Stored data:
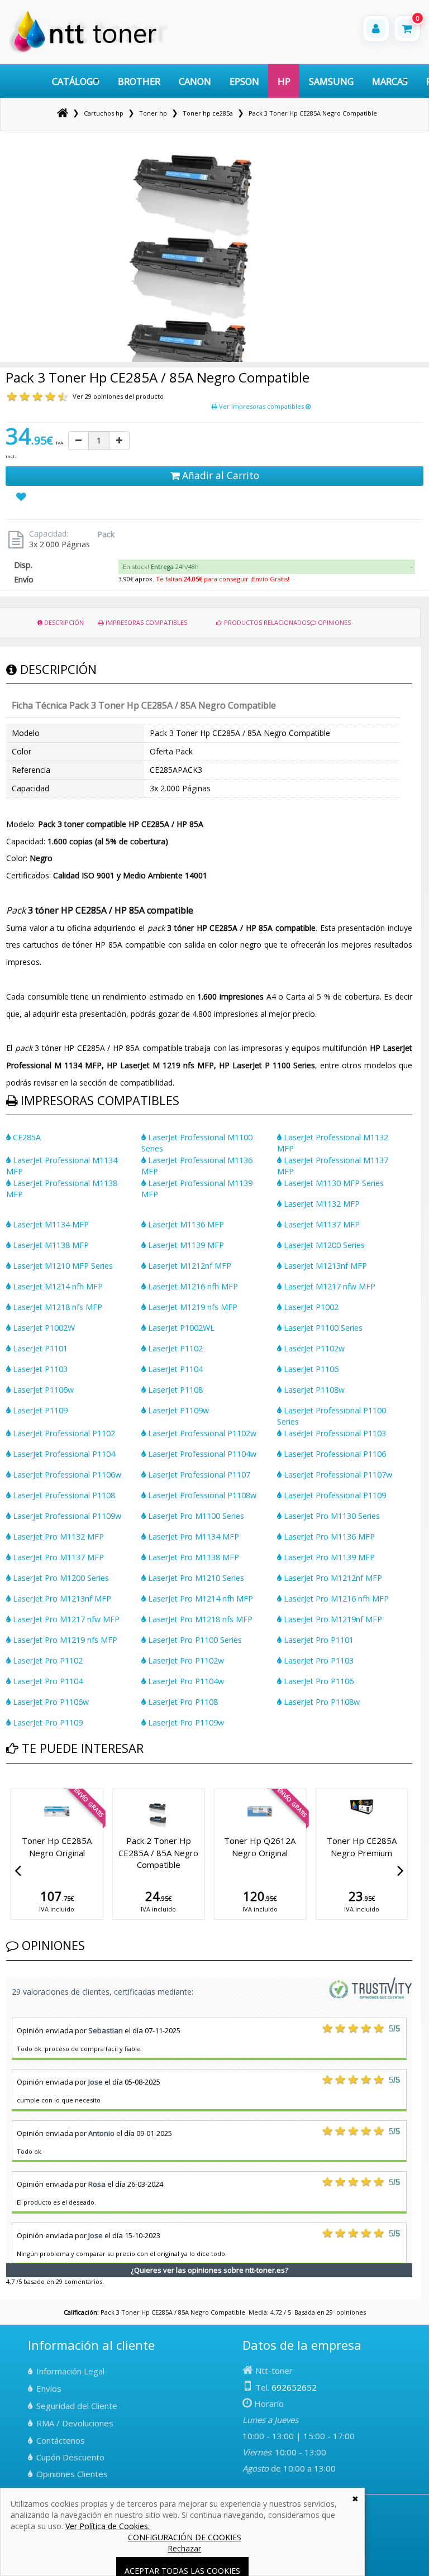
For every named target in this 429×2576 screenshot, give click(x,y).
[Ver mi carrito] (407, 28)
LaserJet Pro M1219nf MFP (332, 1619)
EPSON (244, 81)
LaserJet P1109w (177, 1410)
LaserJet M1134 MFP (50, 1224)
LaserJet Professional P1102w (201, 1433)
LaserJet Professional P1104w (201, 1454)
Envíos (48, 2388)
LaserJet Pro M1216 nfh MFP (335, 1598)
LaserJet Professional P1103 (334, 1433)
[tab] (266, 566)
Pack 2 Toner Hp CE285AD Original (56, 1846)
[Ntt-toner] (62, 113)
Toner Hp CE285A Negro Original (260, 1846)
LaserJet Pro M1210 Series (195, 1578)
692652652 (294, 2387)
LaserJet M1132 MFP (321, 1203)
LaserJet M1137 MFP (321, 1224)
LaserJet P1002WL (180, 1327)
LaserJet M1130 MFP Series (333, 1183)
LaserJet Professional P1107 (198, 1474)
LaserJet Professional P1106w (66, 1474)
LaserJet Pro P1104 (47, 1681)
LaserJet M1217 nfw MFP (328, 1286)
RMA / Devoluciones (74, 2423)
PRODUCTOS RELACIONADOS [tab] (266, 622)
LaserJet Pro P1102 (47, 1660)
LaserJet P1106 (310, 1369)
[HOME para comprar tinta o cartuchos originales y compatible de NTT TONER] (88, 51)
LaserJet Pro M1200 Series (60, 1578)
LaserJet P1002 (310, 1307)
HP (284, 81)
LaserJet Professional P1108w (201, 1495)
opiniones (351, 2312)
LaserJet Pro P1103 (318, 1660)
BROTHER (139, 81)
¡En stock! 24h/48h (160, 566)
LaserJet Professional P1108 (63, 1495)
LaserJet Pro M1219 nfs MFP (64, 1640)
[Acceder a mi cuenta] (376, 28)
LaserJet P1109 (39, 1410)
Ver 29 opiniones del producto (118, 396)
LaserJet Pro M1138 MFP (192, 1557)
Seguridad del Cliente (76, 2405)
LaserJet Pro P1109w (185, 1722)
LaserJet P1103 (39, 1369)
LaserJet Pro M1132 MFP (57, 1536)
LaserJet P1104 (174, 1369)
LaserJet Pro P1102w (185, 1660)
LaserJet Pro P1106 (318, 1681)
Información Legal (70, 2371)
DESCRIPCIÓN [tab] (63, 622)
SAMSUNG (331, 81)
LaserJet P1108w (313, 1389)
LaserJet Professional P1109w (66, 1516)
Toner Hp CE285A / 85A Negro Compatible (158, 1846)
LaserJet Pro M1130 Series (331, 1516)
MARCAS (390, 81)
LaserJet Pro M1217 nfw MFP (65, 1619)
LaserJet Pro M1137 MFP (57, 1557)
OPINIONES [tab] (333, 622)
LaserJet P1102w (313, 1348)
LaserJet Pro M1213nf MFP (61, 1598)
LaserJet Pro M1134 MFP (192, 1536)
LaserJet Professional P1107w (337, 1474)
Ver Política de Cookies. (107, 2526)
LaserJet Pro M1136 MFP (328, 1536)
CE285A (26, 1137)
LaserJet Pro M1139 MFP (328, 1557)
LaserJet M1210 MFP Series (62, 1265)
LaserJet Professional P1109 (334, 1495)
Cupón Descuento (70, 2457)
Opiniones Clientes (72, 2473)
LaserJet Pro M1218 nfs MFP (199, 1619)
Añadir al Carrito (219, 475)
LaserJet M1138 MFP (50, 1245)
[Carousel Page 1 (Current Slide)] (9, 1787)
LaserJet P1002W (43, 1327)
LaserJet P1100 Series (322, 1327)
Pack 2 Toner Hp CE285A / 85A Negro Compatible (362, 1852)
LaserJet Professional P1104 (63, 1454)
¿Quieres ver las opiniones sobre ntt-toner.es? (209, 2270)
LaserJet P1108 (174, 1389)
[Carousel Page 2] (16, 1787)
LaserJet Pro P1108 (182, 1701)
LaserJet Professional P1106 (334, 1454)
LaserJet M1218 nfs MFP (56, 1307)
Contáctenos (60, 2440)
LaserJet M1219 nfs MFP (191, 1307)
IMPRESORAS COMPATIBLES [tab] (145, 622)
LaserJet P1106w (42, 1389)
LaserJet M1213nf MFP (324, 1265)
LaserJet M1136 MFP (185, 1224)
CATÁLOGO (75, 81)
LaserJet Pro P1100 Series (194, 1640)
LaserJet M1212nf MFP (188, 1265)
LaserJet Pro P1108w (321, 1701)
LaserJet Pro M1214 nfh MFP (199, 1598)
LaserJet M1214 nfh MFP (57, 1286)
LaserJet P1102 (174, 1348)
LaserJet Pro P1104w (185, 1681)
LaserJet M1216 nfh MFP (192, 1286)
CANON (195, 81)
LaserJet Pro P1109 (47, 1722)
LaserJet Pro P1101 (318, 1640)
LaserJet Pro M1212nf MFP (332, 1578)
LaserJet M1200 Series (323, 1245)
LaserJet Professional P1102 (63, 1433)
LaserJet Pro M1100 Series (195, 1516)
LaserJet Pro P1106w (50, 1701)
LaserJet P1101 (39, 1348)
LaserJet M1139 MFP (185, 1245)
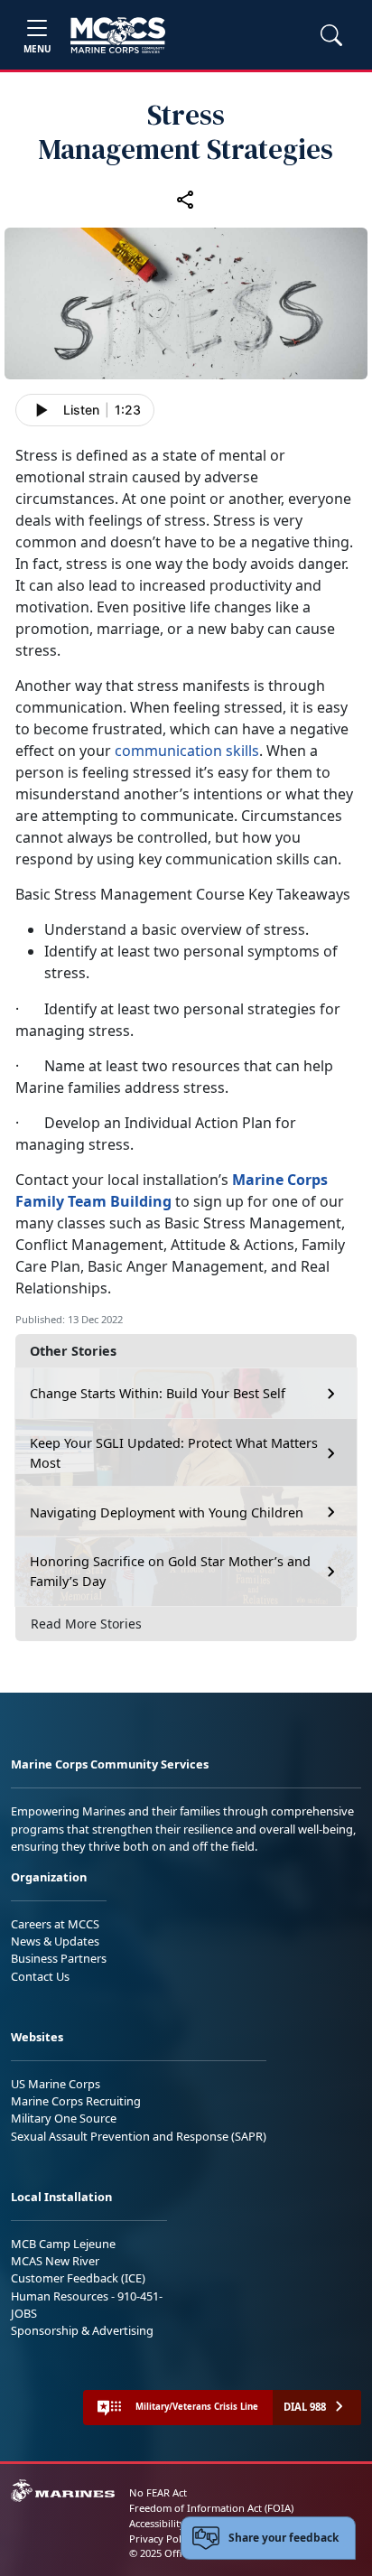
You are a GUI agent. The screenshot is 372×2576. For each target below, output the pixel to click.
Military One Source (63, 2118)
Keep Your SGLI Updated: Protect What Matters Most (174, 1452)
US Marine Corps (55, 2084)
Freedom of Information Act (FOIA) (211, 2508)
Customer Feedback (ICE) (78, 2278)
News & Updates (55, 1941)
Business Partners (59, 1958)
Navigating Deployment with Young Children (166, 1512)
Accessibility (157, 2523)
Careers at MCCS (55, 1924)
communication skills (187, 751)
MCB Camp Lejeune (63, 2243)
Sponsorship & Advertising (82, 2330)
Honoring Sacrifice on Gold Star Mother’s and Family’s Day (170, 1571)
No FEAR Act (158, 2492)
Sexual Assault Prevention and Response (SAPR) (138, 2136)
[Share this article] (186, 199)
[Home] (117, 35)
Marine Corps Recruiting (76, 2101)
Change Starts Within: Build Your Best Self (157, 1393)
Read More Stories (86, 1623)
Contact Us (40, 1976)
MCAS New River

Your instructions: Each entry above must be printed exactly, apart from its pictures.

Task response:
For every named target in this 429×2576 screenshot, give click(x,y).
[Ver mi carrito] (407, 28)
LaserJet Pro M1219nf MFP (332, 1619)
EPSON (244, 81)
LaserJet P1109w (177, 1410)
LaserJet M1134 MFP (50, 1224)
LaserJet Professional P1102w (201, 1433)
LaserJet Professional P1104w (201, 1454)
Envíos (48, 2388)
LaserJet Pro M1216 nfh MFP (335, 1598)
LaserJet Professional P1103 (334, 1433)
[tab] (266, 566)
Pack 2 Toner Hp CE285AD Original (56, 1846)
[Ntt-toner] (62, 113)
Toner Hp CE285A Negro Original (260, 1846)
LaserJet Pro M1210 Series (195, 1578)
692652652 (294, 2387)
LaserJet M1132 MFP (321, 1203)
LaserJet M1137 MFP (321, 1224)
LaserJet P1002WL (180, 1327)
LaserJet M1130 MFP Series (333, 1183)
LaserJet Professional P1107 (198, 1474)
LaserJet Professional P1106w (66, 1474)
LaserJet Pro P1104 (47, 1681)
LaserJet M1217 nfw MFP (328, 1286)
RMA / Devoluciones (74, 2423)
PRODUCTOS RELACIONADOS [tab] (266, 622)
LaserJet Pro P1102 (47, 1660)
LaserJet P1106 (310, 1369)
[HOME para comprar tinta o cartuchos originales y compatible de NTT TONER] (88, 51)
LaserJet Pro M1200 Series (60, 1578)
LaserJet P1002 (310, 1307)
HP (284, 81)
LaserJet Professional P1108w (201, 1495)
opiniones (351, 2312)
LaserJet Pro P1103 (318, 1660)
BROTHER (139, 81)
¡En stock! 24h/48h (160, 566)
LaserJet Professional P1108 (63, 1495)
LaserJet Pro M1219 nfs MFP (64, 1640)
[Acceder a mi cuenta] (376, 28)
LaserJet P1109 (39, 1410)
Ver 29 opiniones del producto (118, 396)
LaserJet Pro M1138 MFP (192, 1557)
Seguridad del Cliente (76, 2405)
LaserJet Pro P1109w (185, 1722)
LaserJet P1103 (39, 1369)
LaserJet Pro M1132 MFP (57, 1536)
LaserJet P1104 (174, 1369)
LaserJet Pro P1102w (185, 1660)
LaserJet Pro P1106 (318, 1681)
Información Legal (70, 2371)
DESCRIPCIÓN [tab] (63, 622)
SAMSUNG (331, 81)
LaserJet P1108w (313, 1389)
LaserJet Professional P1109w (66, 1516)
Toner Hp CE285A / 85A Negro Compatible (158, 1846)
LaserJet Pro M1130 Series (331, 1516)
MARCAS (390, 81)
LaserJet Pro M1217 nfw MFP (65, 1619)
LaserJet Pro M1137 MFP (57, 1557)
OPINIONES [tab] (333, 622)
LaserJet P1102w (313, 1348)
LaserJet Pro M1213nf MFP (61, 1598)
LaserJet Pro M1134 MFP (192, 1536)
LaserJet Professional P1107w (337, 1474)
Ver Política de Cookies. (107, 2526)
LaserJet Pro M1136 MFP (328, 1536)
CE285A (26, 1137)
LaserJet Pro M1139 MFP (328, 1557)
LaserJet M1210 MFP Series (62, 1265)
LaserJet Professional P1109 (334, 1495)
Cupón Descuento (70, 2457)
Opiniones Clientes (72, 2473)
LaserJet Pro M1218 nfs MFP (199, 1619)
Añadir al Carrito (219, 475)
LaserJet M1138 MFP (50, 1245)
[Carousel Page 1 (Current Slide)] (9, 1787)
LaserJet P1002W (43, 1327)
LaserJet P1100 Series (322, 1327)
Pack 2 Toner Hp CE285A / 85A Negro Compatible (362, 1852)
LaserJet Professional P1104 (63, 1454)
¿Quieres ver las opiniones sobre ntt-toner.es? (209, 2270)
LaserJet P1108 (174, 1389)
[Carousel Page 2] (16, 1787)
LaserJet Pro P1108 (182, 1701)
LaserJet Professional P1106 (334, 1454)
LaserJet M1218 nfs MFP (56, 1307)
Contáctenos (60, 2440)
LaserJet M1219 nfs MFP (191, 1307)
IMPRESORAS COMPATIBLES [tab] (145, 622)
LaserJet P1106w (42, 1389)
LaserJet M1213nf MFP (324, 1265)
LaserJet M1136 MFP (185, 1224)
CATÁLOGO (75, 81)
LaserJet Pro P1100 Series (194, 1640)
LaserJet M1212nf MFP (188, 1265)
LaserJet Pro P1108w (321, 1701)
LaserJet Pro M1214 nfh MFP (199, 1598)
LaserJet M1214 nfh MFP (57, 1286)
LaserJet P1102 (174, 1348)
LaserJet Pro P1104w (185, 1681)
LaserJet M1216 nfh MFP (192, 1286)
CANON (195, 81)
LaserJet Pro P1109 (47, 1722)
LaserJet Pro P1101 (318, 1640)
LaserJet Pro M1212nf MFP (332, 1578)
LaserJet M1200 Series (323, 1245)
LaserJet Professional P1102 (63, 1433)
LaserJet Pro M1100 Series (195, 1516)
LaserJet Pro P1106w (50, 1701)
LaserJet P1101 (39, 1348)
LaserJet M1139 MFP (185, 1245)
You are a GUI agent. The screenshot is 372×2576. For each target below, output the pixel to click.
Military One Source (63, 2118)
Keep Your SGLI Updated: Protect What Matters Most (174, 1452)
US Marine Corps (55, 2084)
Freedom of Information Act (FOIA) (211, 2508)
Customer Feedback (ICE) (78, 2278)
News & Updates (55, 1941)
Business Partners (59, 1958)
Navigating Deployment with Young Children (166, 1512)
Accessibility (157, 2523)
Careers at MCCS (55, 1924)
communication skills (187, 751)
MCB Camp Lejeune (63, 2243)
Sponsorship & Advertising (82, 2330)
Honoring Sacrifice on Gold Star Mother’s and Family’s Day (170, 1571)
No FEAR Act (158, 2492)
Sexual Assault Prevention and Response (SAPR) (138, 2136)
[Share this article] (186, 199)
[Home] (117, 35)
Marine Corps Recruiting (76, 2101)
Change Starts Within: Build Your Best Self (157, 1393)
Read More Stories (86, 1623)
Contact Us (40, 1976)
MCAS New River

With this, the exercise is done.